Harry Block (Woody Allen) es un escritor que acaba de publicar una novela donde ventila muchos detalles indiscretos de su vida privada, por lo que sus exesposas y examantes lo aborrecen. De forma inesperada, la misma universidad que un día lo expulsó decide condecorar a Harry organizando una ceremonia a donde nadie quiere acompañarlo, por lo que decide pagar a una prostituta llamada Cookie (Hazelle Goodman) y convencer a su amigo hipocondriaco Richard (Bob Balaban) para que vayan con él, además de secuestrar a su pequeño hijo en la puerta de la escuela.
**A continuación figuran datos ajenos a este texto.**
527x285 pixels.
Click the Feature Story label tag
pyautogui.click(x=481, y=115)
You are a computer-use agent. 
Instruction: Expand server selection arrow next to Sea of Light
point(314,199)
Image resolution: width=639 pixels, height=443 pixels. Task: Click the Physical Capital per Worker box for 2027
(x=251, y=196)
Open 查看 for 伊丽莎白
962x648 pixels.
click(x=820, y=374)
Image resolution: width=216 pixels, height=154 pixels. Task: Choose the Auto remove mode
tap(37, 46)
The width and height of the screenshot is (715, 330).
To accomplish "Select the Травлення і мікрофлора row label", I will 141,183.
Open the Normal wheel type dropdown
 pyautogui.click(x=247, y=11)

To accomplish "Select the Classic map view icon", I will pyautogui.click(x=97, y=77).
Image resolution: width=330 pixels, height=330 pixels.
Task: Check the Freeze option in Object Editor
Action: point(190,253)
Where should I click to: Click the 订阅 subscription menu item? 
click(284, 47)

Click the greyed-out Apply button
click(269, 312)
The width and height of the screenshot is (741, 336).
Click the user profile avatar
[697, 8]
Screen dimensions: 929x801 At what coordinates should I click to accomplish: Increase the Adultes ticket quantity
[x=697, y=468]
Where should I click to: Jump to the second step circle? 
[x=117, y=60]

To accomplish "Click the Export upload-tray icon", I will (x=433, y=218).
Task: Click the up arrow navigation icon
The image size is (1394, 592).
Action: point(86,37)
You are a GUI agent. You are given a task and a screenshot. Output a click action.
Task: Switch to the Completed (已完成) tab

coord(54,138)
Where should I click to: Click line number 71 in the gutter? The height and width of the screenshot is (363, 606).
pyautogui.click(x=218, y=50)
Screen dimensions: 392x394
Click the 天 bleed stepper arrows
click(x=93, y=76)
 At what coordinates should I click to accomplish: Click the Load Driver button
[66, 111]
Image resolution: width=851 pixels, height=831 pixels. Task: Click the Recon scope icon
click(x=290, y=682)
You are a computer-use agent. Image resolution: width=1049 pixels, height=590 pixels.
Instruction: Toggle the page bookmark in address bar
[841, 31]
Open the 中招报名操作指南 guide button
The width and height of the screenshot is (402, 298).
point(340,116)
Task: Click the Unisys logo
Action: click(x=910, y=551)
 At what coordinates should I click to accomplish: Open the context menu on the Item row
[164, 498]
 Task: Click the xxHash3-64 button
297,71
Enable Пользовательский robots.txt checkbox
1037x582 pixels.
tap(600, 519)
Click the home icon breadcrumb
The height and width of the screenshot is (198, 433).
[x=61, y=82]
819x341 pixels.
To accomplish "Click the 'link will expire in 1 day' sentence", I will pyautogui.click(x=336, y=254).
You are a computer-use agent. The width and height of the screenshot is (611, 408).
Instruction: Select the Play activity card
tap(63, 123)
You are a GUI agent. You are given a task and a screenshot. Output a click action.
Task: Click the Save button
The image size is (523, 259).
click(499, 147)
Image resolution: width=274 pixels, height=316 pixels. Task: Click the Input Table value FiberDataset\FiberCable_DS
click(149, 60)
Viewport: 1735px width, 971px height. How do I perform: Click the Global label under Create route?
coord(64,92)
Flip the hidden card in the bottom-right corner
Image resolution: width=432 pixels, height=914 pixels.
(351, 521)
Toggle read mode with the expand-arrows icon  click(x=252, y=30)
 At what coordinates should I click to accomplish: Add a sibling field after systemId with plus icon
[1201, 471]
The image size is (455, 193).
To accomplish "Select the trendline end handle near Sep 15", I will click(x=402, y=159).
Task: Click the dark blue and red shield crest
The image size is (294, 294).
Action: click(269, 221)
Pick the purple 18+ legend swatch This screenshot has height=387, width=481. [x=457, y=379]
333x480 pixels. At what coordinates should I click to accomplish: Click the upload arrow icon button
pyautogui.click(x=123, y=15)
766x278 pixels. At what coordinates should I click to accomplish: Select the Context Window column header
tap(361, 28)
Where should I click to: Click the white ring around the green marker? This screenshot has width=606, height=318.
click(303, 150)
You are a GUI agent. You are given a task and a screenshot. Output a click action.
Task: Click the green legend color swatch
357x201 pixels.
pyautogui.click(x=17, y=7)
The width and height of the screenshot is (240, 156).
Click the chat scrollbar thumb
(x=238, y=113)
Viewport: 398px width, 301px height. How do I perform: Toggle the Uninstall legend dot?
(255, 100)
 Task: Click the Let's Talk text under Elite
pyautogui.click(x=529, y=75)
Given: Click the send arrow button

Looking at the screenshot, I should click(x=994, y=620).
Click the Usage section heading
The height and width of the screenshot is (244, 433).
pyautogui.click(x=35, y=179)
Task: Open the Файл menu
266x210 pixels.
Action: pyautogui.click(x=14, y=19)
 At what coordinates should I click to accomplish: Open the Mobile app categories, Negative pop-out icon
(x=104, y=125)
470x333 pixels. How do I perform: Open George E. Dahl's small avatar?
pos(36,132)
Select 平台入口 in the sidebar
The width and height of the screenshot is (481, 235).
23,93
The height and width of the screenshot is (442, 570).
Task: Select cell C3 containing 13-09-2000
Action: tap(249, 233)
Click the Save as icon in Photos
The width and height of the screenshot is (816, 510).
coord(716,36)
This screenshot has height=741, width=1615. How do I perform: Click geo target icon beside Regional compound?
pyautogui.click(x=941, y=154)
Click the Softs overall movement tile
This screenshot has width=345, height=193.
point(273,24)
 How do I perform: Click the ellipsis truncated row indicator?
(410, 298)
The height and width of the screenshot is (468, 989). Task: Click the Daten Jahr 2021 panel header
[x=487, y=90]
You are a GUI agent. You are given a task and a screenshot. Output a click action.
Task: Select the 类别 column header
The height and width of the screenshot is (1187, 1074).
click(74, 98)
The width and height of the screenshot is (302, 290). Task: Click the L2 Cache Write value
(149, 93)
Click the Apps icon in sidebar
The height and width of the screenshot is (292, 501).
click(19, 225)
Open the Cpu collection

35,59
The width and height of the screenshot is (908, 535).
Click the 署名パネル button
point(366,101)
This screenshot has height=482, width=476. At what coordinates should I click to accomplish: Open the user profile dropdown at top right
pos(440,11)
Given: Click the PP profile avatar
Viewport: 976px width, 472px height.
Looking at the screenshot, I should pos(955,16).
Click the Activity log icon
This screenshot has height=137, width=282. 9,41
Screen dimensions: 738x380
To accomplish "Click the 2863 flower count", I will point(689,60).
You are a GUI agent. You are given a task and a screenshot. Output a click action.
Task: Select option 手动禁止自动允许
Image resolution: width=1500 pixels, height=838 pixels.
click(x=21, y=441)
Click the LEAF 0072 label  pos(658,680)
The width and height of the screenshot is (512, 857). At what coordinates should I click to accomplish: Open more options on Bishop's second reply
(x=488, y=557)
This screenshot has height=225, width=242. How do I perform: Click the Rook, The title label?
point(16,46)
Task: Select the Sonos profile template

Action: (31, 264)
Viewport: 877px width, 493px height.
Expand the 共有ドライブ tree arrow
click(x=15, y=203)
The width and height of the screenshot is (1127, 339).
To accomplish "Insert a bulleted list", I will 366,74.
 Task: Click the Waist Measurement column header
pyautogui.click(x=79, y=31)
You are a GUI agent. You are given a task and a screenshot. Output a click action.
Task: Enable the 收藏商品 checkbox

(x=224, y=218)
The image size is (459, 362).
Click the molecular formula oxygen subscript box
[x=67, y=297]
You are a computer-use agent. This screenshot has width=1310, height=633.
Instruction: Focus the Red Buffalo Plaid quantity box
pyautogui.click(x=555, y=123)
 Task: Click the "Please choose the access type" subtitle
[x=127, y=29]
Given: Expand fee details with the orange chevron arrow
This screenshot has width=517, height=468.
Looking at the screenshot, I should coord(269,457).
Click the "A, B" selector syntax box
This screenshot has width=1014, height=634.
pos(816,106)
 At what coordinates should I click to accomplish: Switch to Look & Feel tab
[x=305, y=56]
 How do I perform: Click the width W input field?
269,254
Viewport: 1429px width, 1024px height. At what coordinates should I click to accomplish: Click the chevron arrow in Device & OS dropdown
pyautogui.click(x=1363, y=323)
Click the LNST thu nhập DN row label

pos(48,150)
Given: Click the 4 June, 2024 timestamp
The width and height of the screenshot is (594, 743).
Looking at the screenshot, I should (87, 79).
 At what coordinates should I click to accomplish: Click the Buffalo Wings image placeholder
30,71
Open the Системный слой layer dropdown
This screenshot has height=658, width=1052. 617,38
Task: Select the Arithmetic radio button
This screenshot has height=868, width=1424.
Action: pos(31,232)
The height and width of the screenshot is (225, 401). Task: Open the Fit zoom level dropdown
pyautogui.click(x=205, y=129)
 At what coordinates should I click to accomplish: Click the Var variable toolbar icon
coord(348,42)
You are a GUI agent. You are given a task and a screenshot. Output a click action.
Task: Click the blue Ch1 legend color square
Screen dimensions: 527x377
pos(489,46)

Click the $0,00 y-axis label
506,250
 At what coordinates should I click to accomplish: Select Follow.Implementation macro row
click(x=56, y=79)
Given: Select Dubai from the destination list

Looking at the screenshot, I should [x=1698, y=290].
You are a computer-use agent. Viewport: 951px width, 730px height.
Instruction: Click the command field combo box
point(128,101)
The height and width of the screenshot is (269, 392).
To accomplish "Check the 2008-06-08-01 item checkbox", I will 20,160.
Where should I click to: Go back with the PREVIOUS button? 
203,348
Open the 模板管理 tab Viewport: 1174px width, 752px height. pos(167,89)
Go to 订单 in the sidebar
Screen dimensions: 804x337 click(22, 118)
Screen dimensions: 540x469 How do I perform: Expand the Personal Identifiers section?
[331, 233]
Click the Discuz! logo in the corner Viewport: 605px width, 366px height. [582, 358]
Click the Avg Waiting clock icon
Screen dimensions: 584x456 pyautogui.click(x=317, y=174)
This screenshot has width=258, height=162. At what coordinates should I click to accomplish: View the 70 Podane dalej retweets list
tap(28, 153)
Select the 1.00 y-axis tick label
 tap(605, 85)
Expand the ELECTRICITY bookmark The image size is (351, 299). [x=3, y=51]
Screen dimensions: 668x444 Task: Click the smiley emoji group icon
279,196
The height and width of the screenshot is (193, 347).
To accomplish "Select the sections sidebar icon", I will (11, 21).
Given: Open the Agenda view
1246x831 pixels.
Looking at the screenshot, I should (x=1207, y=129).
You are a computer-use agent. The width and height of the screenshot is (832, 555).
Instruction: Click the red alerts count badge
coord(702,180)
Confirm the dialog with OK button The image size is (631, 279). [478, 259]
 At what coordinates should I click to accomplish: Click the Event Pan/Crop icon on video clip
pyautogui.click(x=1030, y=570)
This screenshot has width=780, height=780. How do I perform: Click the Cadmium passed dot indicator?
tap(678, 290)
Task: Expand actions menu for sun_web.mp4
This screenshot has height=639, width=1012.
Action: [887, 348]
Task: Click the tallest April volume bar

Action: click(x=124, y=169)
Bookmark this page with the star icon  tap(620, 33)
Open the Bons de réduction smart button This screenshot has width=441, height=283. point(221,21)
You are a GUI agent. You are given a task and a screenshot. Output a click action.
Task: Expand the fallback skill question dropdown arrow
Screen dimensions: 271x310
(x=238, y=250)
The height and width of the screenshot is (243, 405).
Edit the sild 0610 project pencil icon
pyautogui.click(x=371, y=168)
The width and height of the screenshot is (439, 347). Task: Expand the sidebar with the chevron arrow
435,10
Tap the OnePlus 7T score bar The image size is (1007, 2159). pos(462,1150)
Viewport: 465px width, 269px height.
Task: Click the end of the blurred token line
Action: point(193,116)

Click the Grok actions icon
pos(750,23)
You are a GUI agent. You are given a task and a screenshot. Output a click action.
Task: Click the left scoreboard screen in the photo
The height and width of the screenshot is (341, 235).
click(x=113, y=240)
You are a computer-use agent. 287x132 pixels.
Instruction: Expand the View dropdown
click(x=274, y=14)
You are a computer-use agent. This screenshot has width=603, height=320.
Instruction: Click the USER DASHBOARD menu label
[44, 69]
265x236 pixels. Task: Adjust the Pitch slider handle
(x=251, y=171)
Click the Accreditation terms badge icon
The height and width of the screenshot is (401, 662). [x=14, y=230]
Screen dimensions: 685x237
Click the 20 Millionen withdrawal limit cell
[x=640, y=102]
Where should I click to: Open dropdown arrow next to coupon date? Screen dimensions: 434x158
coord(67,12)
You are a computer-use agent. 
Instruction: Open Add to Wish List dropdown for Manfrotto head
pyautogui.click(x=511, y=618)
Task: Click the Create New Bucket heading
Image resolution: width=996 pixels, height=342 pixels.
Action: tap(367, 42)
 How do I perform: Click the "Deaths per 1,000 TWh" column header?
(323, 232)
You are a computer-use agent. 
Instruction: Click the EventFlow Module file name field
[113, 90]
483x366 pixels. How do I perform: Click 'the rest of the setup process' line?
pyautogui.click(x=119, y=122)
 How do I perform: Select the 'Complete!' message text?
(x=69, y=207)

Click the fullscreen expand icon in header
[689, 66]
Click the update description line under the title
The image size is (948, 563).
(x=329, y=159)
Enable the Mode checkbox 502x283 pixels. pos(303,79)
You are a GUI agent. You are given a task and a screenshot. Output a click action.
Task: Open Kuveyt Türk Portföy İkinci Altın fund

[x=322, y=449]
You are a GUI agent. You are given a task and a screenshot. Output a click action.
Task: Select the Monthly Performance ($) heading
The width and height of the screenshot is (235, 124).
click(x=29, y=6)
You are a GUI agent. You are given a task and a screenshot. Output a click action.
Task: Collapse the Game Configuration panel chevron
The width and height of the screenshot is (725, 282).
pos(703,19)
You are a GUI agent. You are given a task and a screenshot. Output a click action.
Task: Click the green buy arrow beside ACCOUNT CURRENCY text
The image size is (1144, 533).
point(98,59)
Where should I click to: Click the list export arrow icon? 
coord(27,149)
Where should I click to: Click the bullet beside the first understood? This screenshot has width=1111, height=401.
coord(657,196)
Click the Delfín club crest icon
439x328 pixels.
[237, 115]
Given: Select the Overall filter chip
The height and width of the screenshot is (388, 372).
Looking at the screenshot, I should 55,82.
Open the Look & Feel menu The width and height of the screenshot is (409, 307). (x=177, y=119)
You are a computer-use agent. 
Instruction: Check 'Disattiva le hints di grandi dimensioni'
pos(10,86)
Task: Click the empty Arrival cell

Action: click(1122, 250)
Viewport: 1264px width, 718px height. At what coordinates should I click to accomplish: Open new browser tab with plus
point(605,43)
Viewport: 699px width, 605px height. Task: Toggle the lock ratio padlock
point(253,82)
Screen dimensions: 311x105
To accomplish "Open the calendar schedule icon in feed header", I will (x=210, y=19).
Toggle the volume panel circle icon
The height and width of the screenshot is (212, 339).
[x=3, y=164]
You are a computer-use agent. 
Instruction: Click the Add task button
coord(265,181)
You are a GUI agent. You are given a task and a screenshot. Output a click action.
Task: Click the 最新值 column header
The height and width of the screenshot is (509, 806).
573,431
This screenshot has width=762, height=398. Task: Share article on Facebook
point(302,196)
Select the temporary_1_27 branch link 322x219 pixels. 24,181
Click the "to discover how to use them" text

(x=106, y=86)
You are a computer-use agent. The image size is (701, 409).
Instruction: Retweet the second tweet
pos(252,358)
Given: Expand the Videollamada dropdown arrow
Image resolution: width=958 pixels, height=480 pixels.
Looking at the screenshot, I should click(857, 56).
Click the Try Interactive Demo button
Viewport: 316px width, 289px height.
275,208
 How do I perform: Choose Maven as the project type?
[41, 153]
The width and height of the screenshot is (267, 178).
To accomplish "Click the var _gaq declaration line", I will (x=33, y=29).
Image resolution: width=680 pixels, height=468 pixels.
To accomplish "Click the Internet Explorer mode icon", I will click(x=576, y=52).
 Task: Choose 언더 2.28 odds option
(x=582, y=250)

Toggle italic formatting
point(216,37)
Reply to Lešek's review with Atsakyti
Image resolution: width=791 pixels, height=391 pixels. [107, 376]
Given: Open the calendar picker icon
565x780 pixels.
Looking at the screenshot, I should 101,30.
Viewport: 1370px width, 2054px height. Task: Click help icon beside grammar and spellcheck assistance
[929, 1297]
El peculiar equipo se embarca en un viaje con referencias directas a Fresas salvajes (1957) de Ingmar Bergman, pero desde una perspectiva divertida y reflexiva, que remarca el humor ácido del director neoyorkino. Los enredos de Harry (1997) es quizá una de las películas más corrosivas y arriesgadas de Woody Allen, tanto por los temas donde apunta sus armas (la religión, la infancia, la crítica, la familia, la industria), como por la estética utilizada, rompiendo el eje narrativo en las conversaciones, ejecutando agresivos movimientos de cámara y mostrando una edición con cortes abruptos, que recuerdan al primer Godard de Breathless (1960).
Harry Block padece además bloqueo de escritor y ha gastado todo el adelanto del pago; en su desesperada paranoia, motivo de conflictos sentimentales, comienza a cruzarse en la diégesis de la película con los personajes de sus libros, desatando un ocurrente caos. Si ver a Block/Allen llegar al solemne homenaje acompañado de una prostituta, un cadáver (su amigo Richard muere en el trayecto) y su hijo secuestrado no provoca la risa de la audiencia, quizá entonces lo haga ese barroco descenso a las entrañas del infierno, donde el personaje principal descubre no sentirse tan incómodo después de todo.
Nominada al premio Oscar como mejor guion original, Los enredos de Harry es un ejercicio cómico, atípico y revelador de los miedos del cineasta, como esa muerte escalofriante que llega para llevarse al personaje equivocado, y que deja un sabor a El séptimo sello (1957) de Bergman, pero con toda la jocosidad e intelecto del humor de Allen.